Бывает, что обращение во вступительной части оттягивается, пропуская вперед вступление: Господа судьи, господа присяжные заседатели! 10 января нынешнего года отец Илларион, иеромонах Александра-Невской лавры, был найден в своей келье окончившим жизнь насильственным образом от чужой руки. Вы, представители суда в настоящем деле, не можете быть орудием ни в чьих руках («По делу об убийстве иеромонаха Иллариона»),.
Именование темы, или собственно вступление, зависит от «целевой установки оратора» .
- 1. Вступление может начинаться с изложения фактов, чтобы обратить внимание аудитории на то, что произошло, и тогда в основной части, вероятно, главным будет анализ сюжета.

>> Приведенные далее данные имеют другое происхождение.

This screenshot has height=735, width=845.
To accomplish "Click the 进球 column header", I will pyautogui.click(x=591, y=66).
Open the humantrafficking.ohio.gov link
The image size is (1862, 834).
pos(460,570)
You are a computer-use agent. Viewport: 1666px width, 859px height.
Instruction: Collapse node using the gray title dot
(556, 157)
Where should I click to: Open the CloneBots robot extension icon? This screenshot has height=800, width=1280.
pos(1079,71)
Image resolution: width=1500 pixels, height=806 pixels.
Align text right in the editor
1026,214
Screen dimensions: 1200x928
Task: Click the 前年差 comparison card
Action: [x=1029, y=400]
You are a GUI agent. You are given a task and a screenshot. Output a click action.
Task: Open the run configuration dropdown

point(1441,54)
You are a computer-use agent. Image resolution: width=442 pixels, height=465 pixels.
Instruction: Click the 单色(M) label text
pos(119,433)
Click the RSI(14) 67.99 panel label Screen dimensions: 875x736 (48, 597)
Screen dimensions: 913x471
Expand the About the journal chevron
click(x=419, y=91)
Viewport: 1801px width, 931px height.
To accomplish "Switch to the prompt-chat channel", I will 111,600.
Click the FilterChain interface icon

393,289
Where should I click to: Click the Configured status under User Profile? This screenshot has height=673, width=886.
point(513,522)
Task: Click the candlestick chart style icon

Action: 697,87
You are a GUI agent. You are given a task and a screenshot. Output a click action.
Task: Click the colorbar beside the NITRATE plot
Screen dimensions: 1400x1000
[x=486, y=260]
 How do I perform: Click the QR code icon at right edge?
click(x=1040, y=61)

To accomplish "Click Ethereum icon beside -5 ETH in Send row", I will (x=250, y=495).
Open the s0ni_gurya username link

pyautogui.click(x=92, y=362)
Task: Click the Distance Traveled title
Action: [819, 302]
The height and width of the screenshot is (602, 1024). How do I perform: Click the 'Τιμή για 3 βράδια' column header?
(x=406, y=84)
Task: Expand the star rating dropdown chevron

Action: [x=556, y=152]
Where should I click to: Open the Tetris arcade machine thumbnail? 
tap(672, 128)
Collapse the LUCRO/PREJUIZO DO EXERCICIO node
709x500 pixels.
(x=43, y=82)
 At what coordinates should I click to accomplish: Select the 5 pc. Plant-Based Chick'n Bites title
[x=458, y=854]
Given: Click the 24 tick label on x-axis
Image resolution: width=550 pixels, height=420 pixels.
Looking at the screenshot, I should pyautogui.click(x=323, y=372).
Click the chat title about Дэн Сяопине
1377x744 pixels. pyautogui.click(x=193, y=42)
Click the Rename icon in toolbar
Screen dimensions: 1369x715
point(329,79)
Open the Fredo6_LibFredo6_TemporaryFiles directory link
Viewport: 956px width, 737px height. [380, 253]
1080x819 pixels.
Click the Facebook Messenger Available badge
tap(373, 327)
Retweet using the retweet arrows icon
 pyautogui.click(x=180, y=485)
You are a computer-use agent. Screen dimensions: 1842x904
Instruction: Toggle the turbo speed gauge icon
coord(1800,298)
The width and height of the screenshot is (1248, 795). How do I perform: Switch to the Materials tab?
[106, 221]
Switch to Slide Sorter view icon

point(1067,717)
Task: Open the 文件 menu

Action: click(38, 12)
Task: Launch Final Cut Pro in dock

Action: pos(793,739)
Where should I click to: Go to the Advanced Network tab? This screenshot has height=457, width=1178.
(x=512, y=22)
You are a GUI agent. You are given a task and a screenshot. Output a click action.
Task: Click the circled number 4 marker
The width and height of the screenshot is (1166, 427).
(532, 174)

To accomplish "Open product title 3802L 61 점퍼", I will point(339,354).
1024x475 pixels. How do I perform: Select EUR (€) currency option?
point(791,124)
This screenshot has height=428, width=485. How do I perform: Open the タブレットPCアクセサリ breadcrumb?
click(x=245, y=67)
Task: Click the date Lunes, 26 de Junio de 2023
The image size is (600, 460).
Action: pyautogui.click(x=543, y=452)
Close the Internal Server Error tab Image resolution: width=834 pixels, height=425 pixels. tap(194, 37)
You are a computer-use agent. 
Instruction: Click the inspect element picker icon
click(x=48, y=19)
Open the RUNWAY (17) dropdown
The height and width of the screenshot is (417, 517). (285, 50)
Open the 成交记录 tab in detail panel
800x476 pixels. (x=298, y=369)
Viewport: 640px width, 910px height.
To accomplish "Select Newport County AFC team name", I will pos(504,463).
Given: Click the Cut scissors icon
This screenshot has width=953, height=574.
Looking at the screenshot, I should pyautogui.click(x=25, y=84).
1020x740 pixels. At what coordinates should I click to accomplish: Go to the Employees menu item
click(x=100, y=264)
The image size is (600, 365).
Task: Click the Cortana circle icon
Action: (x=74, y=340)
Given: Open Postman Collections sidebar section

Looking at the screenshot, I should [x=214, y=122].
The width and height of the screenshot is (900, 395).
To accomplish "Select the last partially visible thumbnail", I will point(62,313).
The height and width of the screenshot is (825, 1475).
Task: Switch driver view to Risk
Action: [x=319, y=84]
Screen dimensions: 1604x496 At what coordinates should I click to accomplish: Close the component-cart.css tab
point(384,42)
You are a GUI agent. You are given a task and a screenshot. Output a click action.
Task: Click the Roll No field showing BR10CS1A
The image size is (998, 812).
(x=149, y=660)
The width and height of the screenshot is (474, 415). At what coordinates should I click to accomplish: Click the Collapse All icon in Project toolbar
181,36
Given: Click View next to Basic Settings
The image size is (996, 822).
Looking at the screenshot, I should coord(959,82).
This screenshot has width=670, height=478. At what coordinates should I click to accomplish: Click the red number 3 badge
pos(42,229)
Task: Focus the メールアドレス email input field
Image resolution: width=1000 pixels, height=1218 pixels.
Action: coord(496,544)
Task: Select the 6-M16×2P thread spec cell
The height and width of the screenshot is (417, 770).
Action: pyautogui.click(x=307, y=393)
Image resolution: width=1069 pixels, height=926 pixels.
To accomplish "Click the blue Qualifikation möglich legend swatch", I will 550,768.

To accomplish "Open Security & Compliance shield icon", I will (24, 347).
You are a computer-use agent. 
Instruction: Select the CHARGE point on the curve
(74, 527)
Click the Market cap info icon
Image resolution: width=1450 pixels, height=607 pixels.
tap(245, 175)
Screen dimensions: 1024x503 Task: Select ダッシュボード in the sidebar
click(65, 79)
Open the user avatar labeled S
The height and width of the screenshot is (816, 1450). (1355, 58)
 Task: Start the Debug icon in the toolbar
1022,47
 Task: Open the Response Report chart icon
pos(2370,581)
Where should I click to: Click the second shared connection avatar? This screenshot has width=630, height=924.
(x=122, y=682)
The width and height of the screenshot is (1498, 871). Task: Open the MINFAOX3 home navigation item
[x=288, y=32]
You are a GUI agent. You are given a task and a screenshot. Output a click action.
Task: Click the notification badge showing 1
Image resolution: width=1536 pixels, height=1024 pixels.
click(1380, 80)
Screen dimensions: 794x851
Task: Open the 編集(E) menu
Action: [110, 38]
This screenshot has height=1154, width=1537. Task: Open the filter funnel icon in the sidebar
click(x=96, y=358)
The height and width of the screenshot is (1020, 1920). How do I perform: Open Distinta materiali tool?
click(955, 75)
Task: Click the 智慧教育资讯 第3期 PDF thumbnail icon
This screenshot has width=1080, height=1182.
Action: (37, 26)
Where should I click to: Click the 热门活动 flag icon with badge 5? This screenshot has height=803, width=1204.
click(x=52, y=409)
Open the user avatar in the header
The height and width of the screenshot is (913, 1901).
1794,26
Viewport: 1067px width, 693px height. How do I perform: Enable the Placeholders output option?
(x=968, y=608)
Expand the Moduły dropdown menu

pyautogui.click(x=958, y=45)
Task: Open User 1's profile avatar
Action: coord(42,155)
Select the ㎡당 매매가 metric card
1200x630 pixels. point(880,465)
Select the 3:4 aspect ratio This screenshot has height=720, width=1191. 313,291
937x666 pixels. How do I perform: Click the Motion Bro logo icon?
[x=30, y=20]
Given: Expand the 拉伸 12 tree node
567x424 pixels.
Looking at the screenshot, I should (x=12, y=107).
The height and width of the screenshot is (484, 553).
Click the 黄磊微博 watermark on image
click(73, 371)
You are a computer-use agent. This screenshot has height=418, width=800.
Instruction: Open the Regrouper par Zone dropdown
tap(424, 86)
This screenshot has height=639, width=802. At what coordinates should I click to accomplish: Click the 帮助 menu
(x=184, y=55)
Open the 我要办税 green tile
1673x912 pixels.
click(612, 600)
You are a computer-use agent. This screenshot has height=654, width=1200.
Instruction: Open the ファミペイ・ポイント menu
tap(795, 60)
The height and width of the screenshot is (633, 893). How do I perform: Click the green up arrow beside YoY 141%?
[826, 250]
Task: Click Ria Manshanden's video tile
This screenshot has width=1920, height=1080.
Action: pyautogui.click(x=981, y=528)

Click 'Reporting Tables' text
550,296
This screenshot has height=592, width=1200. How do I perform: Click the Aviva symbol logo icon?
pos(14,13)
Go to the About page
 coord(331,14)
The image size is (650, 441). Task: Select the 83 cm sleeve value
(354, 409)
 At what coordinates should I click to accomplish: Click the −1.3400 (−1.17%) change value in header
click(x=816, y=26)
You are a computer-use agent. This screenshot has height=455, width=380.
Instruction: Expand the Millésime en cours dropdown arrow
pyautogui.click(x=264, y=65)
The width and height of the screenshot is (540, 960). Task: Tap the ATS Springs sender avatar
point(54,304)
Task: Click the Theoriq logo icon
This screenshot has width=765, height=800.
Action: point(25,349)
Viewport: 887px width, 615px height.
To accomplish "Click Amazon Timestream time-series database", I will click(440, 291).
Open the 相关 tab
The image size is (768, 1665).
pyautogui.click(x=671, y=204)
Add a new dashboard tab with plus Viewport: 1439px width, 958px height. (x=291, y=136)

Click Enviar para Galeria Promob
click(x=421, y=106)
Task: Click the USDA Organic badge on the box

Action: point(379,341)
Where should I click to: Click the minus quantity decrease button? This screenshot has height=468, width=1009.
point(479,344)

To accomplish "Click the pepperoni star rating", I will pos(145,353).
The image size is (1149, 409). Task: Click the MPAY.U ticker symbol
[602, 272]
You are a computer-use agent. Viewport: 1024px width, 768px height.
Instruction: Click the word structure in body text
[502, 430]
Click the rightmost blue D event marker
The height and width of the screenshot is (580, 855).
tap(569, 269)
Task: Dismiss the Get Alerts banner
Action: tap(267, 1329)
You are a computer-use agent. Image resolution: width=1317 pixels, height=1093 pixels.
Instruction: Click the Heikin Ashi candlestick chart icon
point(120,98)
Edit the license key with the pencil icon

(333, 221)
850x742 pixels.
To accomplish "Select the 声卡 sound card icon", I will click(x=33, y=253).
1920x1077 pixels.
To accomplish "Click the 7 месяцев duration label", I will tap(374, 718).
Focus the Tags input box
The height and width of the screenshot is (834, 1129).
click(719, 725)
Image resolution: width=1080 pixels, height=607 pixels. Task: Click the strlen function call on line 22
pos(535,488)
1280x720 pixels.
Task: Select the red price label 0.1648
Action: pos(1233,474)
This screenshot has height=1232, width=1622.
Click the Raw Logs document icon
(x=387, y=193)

- 2. Вступление может быть сосредоточено на задачах обвинения или па задачах судебной власти в целом: Вам предстоит произнести приговор по делу весьма сложному и во многих отношениях весьма интересному («По делу об акушере Колосове и дворянине Ярошевиче…»).
- 3. Вступление очень часто содержит программу речи: Мне предстоит произнести перед вами обвинительную речь, которая должна составлять развитие оснований и соображений, изложенных в обвинительном акте («По делу о нанесении губернским секретарем Дорошенко мещанину Северину побоев, вызвавших смерть последнего»),
- 4. Вступление нередко сосредоточено на общественной и моральной оценке предмета речи: Преступления, принадлежащие к разряду многообразных подлогов, отличаются от большинства других преступлений, между прочим, одною резкою чертой: в большей части преступлений обвиняемые становятся более или менее в явно враждебные отношения к лицу потерпевшему… Существенный признак этого преступления составляет обман, в который вводятся лица, против которых направлен подлог («По делу о подлоге расписки в 35 тысяч рублей серебром от имени княгини Щербатовой»).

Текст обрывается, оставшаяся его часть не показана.